=== Stated task A ===
Set down the listing word for word, beginning at its first line and ending with the line containing "Open player 近本", including that line.

Let's now review the usage of some of these standard libraries. In later chapters we'll review some of these libraries in further details to understand additional concepts and features.

File and Directory Management

Module Description
os File paths, directory management, environment variables
shutil File operations (copy, move, delete)
pathlib Object-oriented path handling
tempfile Temporary file creation
import os
from pathlib import Path

# Current directory
print(os.getcwd())

# Create a new directory
Path("new_folder").mkdir(exist_ok=True)

# List files
print(os.listdir("."))

Data Serialization

Module Format Use
json JSON Web data, APIs
csv CSV Tabular data
pickle Binary Object serialization
yaml YAML Requires PyYAML (3rd party)
import json

data = {"name": "Alice", "age": 30}
with open("user.json", "w") as f:
    json.dump(data, f)

Data Structures and Algorithms

Module Purpose
collections Extra data types like deque, Counter
heapq Heap queue (priority queue)
bisect Binary search
from collections import Counter

names = ["Alice", "Bob", "Alice"]
print(Counter(names))  # {'Alice': 2, 'Bob': 1}

Date and Time

Module Description
datetime Date and time manipulation
time Timestamps, delays
calendar Calendar-based calculations
from datetime import datetime

now = datetime.now()
print(now.strftime("%Y-%m-%d %H:%M"))

Math and Statistics

Module Functionality
math Advanced math functions
statistics Mean, median, mode
random Random number generation
import random

print(random.randint(1, 10))

Networking and APIs

Module Purpose
http.client Low-level HTTP client
urllib URL handling and requests
socket TCP/IP networking
from urllib.request import urlopen

with urlopen("https://www.example.com") as res:
    print(res.read().decode())

Testing and Debugging

Module Purpose
unittest Unit testing framework
doctest Test examples in docstrings
pdb Python debugger
logging App event tracking
import logging

logging.basicConfig(level=logging.INFO)
logging.info("App started")

Concurrency and Parallelism

Module Purpose
threading Lightweight parallel tasks
multiprocessing CPU-bound parallelism
asyncio Async IO and cooperative multitasking
import asyncio

async def say_hello():
    await asyncio.sleep(1)
    print("Hello async!")

asyncio.run(say_hello())

8.4 Real-World Example: Log Archiver Utility

This utility reads logs from a directory, compresses them, and archives them into a timestamped folder.

=== Stated task B ===
Carry the Python standard library tutorial forward, starting right after its last sentence.

=== Material ===
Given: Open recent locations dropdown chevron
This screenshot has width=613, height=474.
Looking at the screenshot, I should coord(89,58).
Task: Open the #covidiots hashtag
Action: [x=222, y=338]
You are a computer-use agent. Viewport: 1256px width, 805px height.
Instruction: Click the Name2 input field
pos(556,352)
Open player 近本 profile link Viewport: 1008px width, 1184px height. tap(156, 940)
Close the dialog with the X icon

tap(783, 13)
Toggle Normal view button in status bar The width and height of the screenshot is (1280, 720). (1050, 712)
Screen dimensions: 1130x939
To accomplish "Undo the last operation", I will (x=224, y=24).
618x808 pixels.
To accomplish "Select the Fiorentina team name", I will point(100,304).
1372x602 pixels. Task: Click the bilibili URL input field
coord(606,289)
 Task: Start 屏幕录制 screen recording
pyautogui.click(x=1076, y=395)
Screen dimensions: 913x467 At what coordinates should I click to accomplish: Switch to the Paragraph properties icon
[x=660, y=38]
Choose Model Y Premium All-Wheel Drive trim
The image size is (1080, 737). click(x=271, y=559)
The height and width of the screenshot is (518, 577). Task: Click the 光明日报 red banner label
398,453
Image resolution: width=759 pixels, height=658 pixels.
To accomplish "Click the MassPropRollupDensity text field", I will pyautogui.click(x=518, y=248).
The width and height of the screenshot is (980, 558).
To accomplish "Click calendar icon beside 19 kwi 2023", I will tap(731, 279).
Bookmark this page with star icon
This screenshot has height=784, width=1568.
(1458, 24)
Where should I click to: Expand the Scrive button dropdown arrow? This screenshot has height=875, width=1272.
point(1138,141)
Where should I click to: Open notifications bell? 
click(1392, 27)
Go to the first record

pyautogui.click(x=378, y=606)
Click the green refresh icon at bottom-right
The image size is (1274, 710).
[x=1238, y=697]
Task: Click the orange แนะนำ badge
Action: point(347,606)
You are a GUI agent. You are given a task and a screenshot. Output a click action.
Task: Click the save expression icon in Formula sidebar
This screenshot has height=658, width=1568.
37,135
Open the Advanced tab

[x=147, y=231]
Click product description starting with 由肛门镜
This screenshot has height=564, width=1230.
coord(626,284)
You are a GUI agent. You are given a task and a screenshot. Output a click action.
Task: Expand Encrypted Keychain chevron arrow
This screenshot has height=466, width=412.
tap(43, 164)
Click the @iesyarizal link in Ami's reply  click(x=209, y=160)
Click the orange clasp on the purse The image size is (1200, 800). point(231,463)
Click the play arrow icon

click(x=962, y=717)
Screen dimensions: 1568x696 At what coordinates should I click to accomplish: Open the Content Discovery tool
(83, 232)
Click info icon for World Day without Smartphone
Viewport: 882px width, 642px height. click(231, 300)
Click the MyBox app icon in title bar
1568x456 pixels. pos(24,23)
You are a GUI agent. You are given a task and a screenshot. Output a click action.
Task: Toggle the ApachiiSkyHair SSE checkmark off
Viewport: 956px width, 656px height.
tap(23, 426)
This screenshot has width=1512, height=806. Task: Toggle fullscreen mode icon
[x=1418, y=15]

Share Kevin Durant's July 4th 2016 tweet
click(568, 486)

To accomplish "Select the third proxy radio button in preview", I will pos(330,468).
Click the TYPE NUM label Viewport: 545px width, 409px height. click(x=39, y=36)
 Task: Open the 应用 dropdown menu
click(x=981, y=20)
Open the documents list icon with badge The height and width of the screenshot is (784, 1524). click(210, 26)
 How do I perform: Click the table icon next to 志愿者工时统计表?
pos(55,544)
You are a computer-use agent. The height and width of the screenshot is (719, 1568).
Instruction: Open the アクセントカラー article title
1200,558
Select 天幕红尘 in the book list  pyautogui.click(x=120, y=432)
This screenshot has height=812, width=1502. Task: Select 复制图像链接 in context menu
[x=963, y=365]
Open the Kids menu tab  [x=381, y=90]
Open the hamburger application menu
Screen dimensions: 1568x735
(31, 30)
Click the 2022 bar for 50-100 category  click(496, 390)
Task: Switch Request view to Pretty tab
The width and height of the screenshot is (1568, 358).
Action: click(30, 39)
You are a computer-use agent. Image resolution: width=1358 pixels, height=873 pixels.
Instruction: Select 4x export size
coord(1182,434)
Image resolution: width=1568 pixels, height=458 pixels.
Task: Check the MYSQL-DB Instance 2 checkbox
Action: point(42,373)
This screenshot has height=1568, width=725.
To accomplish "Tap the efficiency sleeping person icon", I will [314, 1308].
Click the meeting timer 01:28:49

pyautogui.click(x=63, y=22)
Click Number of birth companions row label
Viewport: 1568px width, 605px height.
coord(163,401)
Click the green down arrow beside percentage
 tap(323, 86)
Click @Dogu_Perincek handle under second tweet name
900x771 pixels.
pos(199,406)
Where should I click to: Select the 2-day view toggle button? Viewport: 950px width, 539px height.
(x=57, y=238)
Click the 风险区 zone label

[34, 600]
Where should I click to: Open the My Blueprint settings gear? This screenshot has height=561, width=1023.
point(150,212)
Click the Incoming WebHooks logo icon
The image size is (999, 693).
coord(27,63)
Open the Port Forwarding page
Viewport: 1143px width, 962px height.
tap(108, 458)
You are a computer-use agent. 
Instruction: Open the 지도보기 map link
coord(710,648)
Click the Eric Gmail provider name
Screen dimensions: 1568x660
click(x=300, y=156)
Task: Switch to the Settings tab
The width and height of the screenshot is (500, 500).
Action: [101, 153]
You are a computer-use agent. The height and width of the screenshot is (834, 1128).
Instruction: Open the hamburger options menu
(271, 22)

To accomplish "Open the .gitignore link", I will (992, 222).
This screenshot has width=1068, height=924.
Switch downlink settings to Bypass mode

=== Reply A ===
Given: Open recent locations dropdown chevron
This screenshot has width=613, height=474.
Looking at the screenshot, I should coord(89,58).
Task: Open the #covidiots hashtag
Action: [x=222, y=338]
You are a computer-use agent. Viewport: 1256px width, 805px height.
Instruction: Click the Name2 input field
pos(556,352)
Open player 近本 profile link Viewport: 1008px width, 1184px height. tap(156, 940)

=== Reply B ===
Directory Structure Before & After

logs/
  ├── app.log
  ├── errors.log
  └── debug.log

archive/
  └── logs_2023-08-05_14-30-00/
      ├── app.log.gz
      ├── errors.log.gz
      └── debug.log.gz

The Script

import os
import gzip
import shutil
from datetime import datetime
from pathlib import Path


def compress_file(source_path: Path, dest_path: Path):
    """Compress a log file using gzip."""
    with open(source_path, 'rb') as f_in:
        with gzip.open(dest_path, 'wb') as f_out:
            shutil.copyfileobj(f_in, f_out)


def archive_logs(log_dir: str = "logs", archive_root: str = "archive"):
    log_dir_path = Path(log_dir)
    archive_root_path = Path(archive_root)

    if not log_dir_path.exists() or not log_dir_path.is_dir():
        print(f"Log directory '{log_dir}' not found.")
        return

    timestamp = datetime.now().strftime("%Y-%m-%d_%H-%M-%S")
    archive_dir = archive_root_path / f"logs_{timestamp}"
    archive_dir.mkdir(parents=True, exist_ok=True)

    log_files = list(log_dir_path.glob("*.log"))
    if not log_files:
        print("No .log files found.")
        return

    for log_file in log_files:
        compressed_file = archive_dir / f"{log_file.stem}.log.gz"
        compress_file(log_file, compressed_file)
        print(f"Archived: {log_file}{compressed_file}")

    print(f"All logs archived to: {archive_dir}")


if __name__ == "__main__":
    archive_logs()

8.5 Summary

You’ve learned how Python’s standard libraries provide built-in solutions for:

  • File handling
  • Dates and times
  • Data serialization
  • HTTP requests
  • Concurrency
  • Logging and testing

You should delve deeper into the various libraries and study the various functions that are provided. Mastering the standard Python libraries would allow you to build applications paster with fewer dependencies.

What is next?

In the next chapter we'll be studying Concurrency and Process Management in Python, using namely the multiprocessing and subprocess modules.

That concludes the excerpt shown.